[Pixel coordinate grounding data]
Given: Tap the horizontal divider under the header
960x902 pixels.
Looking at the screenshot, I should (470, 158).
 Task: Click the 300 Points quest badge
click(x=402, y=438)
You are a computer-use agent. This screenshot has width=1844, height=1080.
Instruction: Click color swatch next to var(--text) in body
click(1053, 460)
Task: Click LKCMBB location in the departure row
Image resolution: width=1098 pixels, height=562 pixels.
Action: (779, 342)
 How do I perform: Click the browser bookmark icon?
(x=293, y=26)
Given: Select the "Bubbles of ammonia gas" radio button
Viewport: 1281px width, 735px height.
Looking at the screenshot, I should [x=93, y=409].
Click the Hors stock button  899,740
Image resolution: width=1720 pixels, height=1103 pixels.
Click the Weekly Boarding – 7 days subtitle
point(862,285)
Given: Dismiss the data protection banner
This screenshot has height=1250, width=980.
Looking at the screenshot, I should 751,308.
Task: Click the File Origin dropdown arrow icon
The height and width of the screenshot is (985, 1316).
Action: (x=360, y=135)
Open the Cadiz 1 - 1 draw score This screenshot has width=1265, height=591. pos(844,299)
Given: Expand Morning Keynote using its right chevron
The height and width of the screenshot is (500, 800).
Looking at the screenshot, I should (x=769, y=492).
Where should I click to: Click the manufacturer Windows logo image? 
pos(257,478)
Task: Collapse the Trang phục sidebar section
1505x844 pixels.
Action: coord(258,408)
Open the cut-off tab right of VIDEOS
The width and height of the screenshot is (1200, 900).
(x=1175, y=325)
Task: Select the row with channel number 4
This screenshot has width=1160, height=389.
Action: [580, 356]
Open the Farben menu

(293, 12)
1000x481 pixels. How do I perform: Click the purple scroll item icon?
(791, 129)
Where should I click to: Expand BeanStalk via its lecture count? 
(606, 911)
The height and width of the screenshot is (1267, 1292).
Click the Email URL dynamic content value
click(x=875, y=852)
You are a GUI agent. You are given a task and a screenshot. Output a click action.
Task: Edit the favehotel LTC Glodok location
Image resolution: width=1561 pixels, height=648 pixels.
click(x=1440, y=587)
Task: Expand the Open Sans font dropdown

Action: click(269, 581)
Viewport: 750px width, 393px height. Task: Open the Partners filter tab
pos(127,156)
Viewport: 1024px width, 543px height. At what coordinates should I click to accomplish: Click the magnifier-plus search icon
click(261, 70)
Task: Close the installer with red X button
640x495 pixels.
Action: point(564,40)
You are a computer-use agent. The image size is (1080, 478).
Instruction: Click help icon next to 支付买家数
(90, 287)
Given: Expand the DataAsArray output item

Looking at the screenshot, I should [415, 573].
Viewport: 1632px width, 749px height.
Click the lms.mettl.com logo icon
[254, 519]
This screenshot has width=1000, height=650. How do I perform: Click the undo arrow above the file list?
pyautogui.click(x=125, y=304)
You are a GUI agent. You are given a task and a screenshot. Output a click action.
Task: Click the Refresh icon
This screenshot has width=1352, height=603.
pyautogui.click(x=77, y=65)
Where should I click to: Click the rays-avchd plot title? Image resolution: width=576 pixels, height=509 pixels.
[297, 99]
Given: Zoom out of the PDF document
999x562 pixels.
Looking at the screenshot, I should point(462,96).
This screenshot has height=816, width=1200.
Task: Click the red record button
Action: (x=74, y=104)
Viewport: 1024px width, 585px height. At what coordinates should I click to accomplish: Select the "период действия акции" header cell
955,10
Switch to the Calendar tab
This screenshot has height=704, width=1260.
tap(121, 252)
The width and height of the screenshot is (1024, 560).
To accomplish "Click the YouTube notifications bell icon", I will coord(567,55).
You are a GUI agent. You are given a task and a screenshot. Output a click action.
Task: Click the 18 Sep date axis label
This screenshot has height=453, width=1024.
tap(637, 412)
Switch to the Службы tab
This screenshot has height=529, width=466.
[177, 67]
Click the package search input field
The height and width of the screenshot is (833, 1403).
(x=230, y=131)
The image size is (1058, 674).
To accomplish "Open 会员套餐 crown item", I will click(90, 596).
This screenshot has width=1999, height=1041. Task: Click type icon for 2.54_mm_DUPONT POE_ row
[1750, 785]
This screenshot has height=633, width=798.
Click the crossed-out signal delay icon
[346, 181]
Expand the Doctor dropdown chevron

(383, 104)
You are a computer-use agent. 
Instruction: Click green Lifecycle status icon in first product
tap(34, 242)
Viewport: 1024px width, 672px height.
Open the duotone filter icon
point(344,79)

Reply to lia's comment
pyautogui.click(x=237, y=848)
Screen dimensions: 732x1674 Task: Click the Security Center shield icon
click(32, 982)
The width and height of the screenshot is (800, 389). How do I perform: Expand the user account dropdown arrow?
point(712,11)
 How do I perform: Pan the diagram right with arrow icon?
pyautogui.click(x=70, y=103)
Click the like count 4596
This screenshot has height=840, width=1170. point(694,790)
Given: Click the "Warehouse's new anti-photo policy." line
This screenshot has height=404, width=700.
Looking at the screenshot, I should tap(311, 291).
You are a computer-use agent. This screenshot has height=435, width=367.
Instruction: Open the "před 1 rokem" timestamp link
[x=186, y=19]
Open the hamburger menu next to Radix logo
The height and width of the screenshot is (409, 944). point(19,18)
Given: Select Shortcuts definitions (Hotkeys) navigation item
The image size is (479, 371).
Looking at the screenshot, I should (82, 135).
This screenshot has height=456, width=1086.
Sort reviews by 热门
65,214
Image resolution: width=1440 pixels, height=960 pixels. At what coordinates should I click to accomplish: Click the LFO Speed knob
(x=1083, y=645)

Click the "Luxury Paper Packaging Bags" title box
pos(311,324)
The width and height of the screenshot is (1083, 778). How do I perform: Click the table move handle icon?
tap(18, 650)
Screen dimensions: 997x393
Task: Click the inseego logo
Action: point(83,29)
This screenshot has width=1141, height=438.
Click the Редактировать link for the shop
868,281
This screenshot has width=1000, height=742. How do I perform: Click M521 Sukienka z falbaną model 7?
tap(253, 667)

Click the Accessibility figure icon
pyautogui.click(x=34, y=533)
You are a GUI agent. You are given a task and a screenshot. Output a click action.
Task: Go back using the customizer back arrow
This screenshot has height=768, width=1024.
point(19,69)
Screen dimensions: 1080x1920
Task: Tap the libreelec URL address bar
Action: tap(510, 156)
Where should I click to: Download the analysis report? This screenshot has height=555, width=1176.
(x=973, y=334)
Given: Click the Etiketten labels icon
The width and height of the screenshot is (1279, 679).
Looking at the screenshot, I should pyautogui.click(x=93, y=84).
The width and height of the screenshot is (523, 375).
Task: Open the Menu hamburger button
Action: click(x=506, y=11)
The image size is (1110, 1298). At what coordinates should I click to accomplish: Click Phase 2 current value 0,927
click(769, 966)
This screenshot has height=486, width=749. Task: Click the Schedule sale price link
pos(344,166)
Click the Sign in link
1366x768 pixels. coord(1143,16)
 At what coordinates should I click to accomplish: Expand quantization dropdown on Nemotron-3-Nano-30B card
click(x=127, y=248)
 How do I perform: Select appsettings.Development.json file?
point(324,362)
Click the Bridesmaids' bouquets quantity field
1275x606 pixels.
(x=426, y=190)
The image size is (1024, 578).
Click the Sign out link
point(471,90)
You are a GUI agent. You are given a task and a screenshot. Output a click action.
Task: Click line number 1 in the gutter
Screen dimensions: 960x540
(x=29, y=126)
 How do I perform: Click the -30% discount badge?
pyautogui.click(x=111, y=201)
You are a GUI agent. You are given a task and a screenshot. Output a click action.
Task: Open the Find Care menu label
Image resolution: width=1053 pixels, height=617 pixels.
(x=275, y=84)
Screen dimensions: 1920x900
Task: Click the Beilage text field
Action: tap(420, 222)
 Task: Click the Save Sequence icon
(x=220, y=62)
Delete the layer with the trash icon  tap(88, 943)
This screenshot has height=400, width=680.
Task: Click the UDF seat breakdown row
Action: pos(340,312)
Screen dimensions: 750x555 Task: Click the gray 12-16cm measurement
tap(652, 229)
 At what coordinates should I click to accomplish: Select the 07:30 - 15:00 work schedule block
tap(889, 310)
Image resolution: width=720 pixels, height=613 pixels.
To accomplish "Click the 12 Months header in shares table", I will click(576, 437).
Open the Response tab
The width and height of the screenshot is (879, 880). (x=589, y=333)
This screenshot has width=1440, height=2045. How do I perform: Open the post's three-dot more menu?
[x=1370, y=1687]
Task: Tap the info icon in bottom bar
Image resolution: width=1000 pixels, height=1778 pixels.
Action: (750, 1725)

WHAT YOU WILL DO.
Retype exactly the lines of the data above that fall between the line with "Where should I click to: Expand" and the line with "Task: Edit the favehotel LTC Glodok location", inclusive, and add nothing.

RESPONSE.
Where should I click to: Expand BeanStalk via its lecture count? 
(606, 911)
The height and width of the screenshot is (1267, 1292).
Click the Email URL dynamic content value
click(x=875, y=852)
You are a GUI agent. You are given a task and a screenshot. Output a click action.
Task: Edit the favehotel LTC Glodok location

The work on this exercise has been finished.